Speaking by phone to Pakistan's Geo news channel, Ghazi demanded a
guarantee they would not be arrested and said authorities must let him
move his mother and sister-in-law out of the complex to safety.
He denied claims by officials that he was using young students as human
shields. "The charges against me are forged and fabricated," he said.
"The government has been reduced to callousness."
Qayyum, Ghazi's aide, declined to comment on the statement from Aziz or
to describe living conditions in the compound, where power and water had
been cut off for days.
Deputy Information Minister Tariq Azim said earlier that some of the
1,100 supporters who had fled the mosque and seminary told officials that
Ghazi retreated to a cellar along with 20 female "hostages" and that the
holdouts had "large quantities of automatic weapons." Officials said the
militants also had hand grenades, explosives and homemade gasoline bombs.
Azim said there would be no more negotiations.
"Enough time has already been wasted. It has to be total, unconditional
surrender," he said, but added: "As long as there are women and children
inside, I don't think that we will go in."
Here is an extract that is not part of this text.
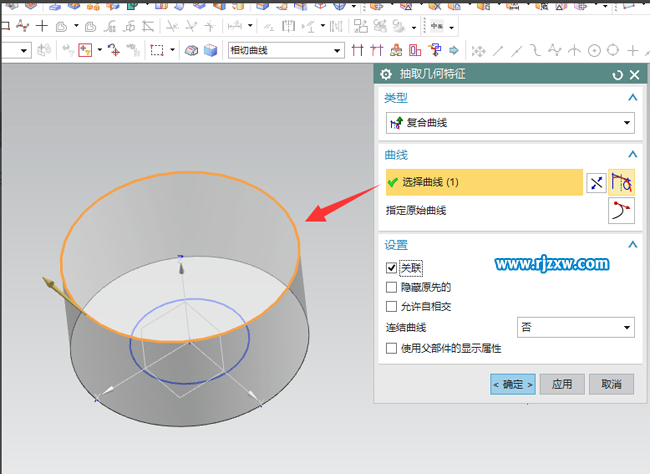Viewport: 650px width, 474px height.
Task: Click the 选择曲线 (1) selection field
Action: [482, 182]
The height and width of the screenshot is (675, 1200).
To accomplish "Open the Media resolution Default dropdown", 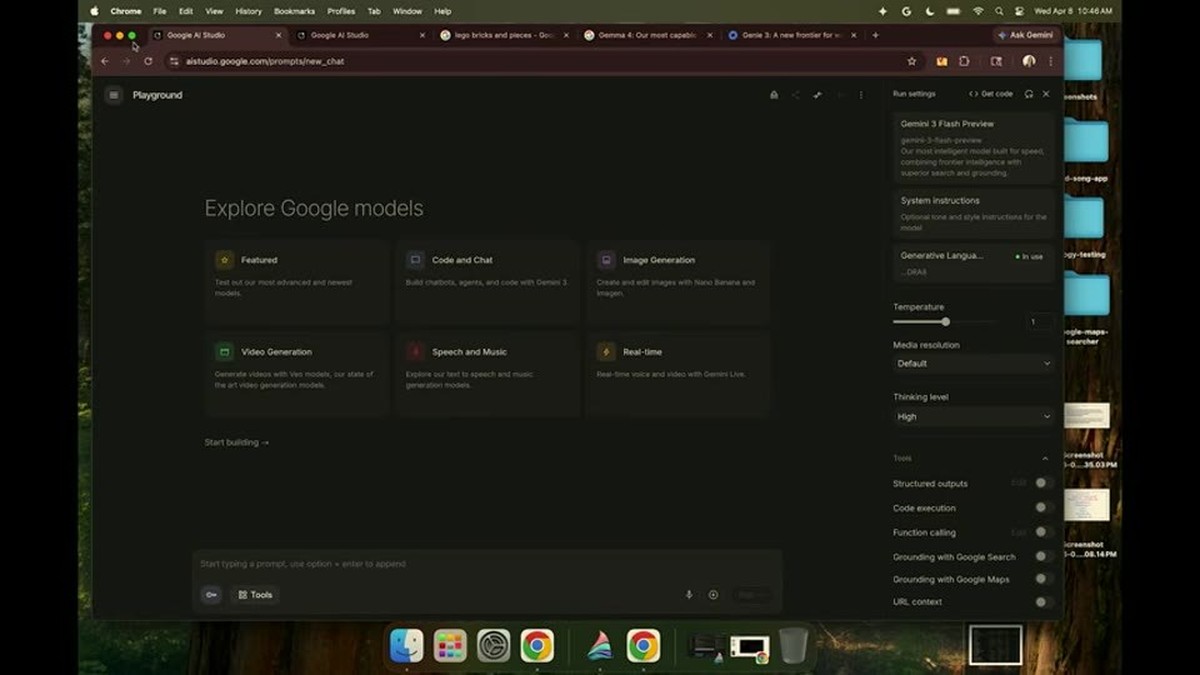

On Thursday, seven men jumped over the mosque wall and tried to escape
through a storm drain, but were caught by troops, said Col. Mohammed Ali,
a military spokesman. He said the seven were "part of the hard core," but
provided no other details.
Since January, the clerics have defied the government by sending students
to occupy a library, intimidate shopkeepers selling Western music and
films and kidnap alleged prostitutes and police officers as part of a
Taliban-style anti-vice campaign.
In his TV interview, the gray-bearded Aziz, still dressed in a burqa,
said that his mosque has "a relationship of love and affection with all
jihadist organizations" but that it maintains no actual links with such
groups.
"We have no militants; we only had students. If somebody came from
outside, I have no information on that," he said. He denied
responsibility for calls Tuesday from the mosque's loudspeakers for
suicide attacks.
Officials said Aziz and Ghazi would be put on trial on more than 25
charges including kidnapping, incitement to murder and arms offenses,
while women, children and males not involved in crimes were being granted
amnesty.
Students emerging from the mosque Thursday said the morale of those who
remained was good, and many stressed that they left only at the
insistence of worried parents.
"They are in high spirits," Mehboob Waly said after exiting to meet his
waiting father.
Mohammed Naveed, a teenager who responded to his mother's pleas for him
to leave, said: "I came out with a heavy heart. I was scared to be
inside, but I was also scared to come out."
Like many of the mosque's students, both are from northwestern Pakistan,
an impoverished region where radical Islam is strong.